I took the money and ran! What happened is that the company who acquired us also was acquired later on and the newest company decided to start playing games with the pension. Lots of people aren't getting what they were promised, the 'fully funded' pension ended up no longer being fully funded etc etc.

DW had a similar situation earlier this year. She took the money and felt better about having it under her control rather than trying to figure out a moving target of "who has the money".

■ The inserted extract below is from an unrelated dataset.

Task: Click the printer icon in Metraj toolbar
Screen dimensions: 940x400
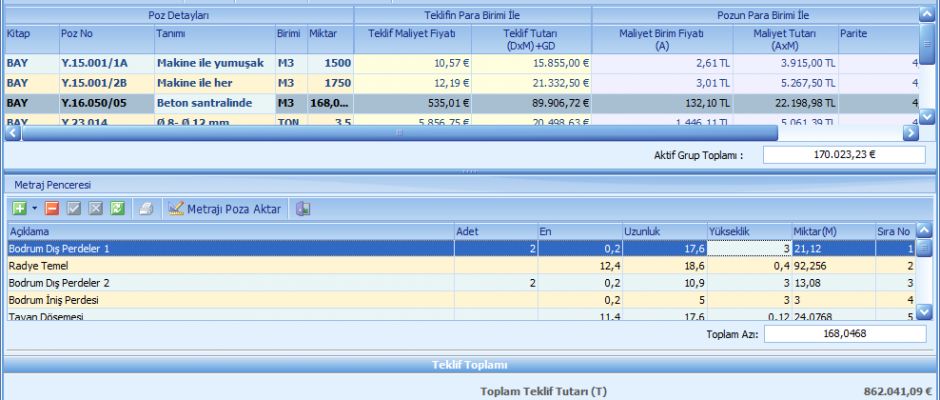Action: coord(146,209)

Unless you're dealing with a major outfit, (GE, P&G) I'd consider the benefit of just grabbing what you can and managing it yourself.
I suspect that you are referring to future accruals that have not been actually earned yet. This is a sad reality that we live in where the final years of a defined benefit pension typically count many times more than the earlier years in calculating a benefit. My company stopped pension accrual after I had given 22 years of service and it was totally legal. Pension accruals can be frozen or terminated at any time unilaterally by the company unless there is some type of contract involved (ie typically union or executive).


I voted with my feet and left since my pension would be exactly the same if I worked until I had 30 years vs leaving early.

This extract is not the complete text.